Моя первая неделя в Хогвартсе подходит к концу. Но, странное дело, я всё ещё чувствую себя здесь лишним, словно битва разделила меня и тех, кто не видел её.

Я делюсь этими мыслями с Невиллом и Луной, пока мы греемся на ленивом сентябрьском солнце. Они понимают, хотя, разумеется, этого не говорят – но мне достаточно видеть их глаза, у восемнадцатилетних подростков не должно быть таких взрослых взглядов: взглядов тех, кто измучен жизнью. Невилл сжимает пальцы Луны, будто боится, что она исчезнет, а моя безумная подруга что-то задумчиво мурлычет себе под нос, прижимаясь щекой к его плечу. И я поневоле ощущаю себя третьим лишним, каким ощущал, когда Рон вот так же обнимал Гермиону.

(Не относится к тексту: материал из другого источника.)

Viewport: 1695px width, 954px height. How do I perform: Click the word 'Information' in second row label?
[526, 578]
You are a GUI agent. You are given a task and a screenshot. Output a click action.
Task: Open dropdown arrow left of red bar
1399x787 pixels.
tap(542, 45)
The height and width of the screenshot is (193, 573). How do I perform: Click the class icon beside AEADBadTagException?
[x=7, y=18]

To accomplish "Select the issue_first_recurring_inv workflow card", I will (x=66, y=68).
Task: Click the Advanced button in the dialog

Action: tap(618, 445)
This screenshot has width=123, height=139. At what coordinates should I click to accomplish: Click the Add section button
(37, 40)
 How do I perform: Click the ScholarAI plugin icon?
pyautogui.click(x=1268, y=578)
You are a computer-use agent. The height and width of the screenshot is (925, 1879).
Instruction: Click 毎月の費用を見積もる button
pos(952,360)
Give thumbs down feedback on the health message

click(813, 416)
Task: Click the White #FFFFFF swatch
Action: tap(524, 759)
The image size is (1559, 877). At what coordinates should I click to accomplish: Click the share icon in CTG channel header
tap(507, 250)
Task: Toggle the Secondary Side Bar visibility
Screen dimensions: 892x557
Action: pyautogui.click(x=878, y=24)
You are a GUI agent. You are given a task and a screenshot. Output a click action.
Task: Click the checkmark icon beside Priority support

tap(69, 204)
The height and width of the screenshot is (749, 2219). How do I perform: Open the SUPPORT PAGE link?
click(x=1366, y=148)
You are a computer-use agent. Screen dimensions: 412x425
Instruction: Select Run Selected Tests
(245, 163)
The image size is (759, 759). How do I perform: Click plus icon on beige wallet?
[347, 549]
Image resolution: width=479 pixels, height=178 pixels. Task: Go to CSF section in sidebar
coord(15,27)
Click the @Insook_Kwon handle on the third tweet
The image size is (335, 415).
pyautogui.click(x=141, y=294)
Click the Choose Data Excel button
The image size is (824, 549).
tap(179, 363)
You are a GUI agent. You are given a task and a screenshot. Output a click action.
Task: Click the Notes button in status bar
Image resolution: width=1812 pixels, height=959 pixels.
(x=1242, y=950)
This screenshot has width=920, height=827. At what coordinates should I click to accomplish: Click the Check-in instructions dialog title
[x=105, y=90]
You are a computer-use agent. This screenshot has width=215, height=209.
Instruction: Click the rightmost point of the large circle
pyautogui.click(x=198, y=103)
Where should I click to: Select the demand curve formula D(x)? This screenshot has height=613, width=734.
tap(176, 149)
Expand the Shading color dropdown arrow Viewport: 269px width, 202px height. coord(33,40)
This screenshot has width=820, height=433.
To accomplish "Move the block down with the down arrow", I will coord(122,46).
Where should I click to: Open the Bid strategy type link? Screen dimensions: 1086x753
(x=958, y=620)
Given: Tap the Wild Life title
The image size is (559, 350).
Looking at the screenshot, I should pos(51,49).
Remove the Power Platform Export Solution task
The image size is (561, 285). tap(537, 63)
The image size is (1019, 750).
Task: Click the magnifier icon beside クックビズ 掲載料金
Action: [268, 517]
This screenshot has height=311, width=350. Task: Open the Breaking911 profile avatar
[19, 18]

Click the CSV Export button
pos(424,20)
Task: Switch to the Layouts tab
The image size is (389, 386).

– Тебе нужно кого-то найти, Гарри, – вдруг говорит Невилл, и я вздрагиваю, приходя в себя; смотрю на него со скепсисом и удивлением. Кого-то найти… У меня была Джинни, друг. Это не помогает – по крайней мере, не мне.

– Не нужно, – вдруг мелодично произносит Луна, открывая огромные глаза, подёрнутые дымкой мечтательности, и её взгляд поражает меня нежданной проницательностью. Луна улыбается, но выходит как-то загадочно, будто она знает то, чего не знаю я. Мне в очередной раз приходит на ум, что в её роду, должно быть, были предсказатели или кто-то вроде – слишком глубокое, неподвластное мне, Невиллу и всему Хогвартсу знание прячется в её взгляде. Она подмигивает мне, тут же становясь привычной Луной Лавгуд, девочкой, верящей в мозгошмыгов и нарглов, и говорит:

– Он уже нашёл. Правда, Гарри? Ему осталось только принять это.

И я не знаю, говорит она обо мне или о…

Одёргиваю себя почти испуганно, как богохульствующий верующий, и поспешно меняю тему. Луна охотно поддерживает разговор о преподавателях, но с губ её не сходит та же потусторонняя улыбка, и я вздыхаю с облегчением, когда рядом с нами садится Джинни и взгляд Луны переключается на неё.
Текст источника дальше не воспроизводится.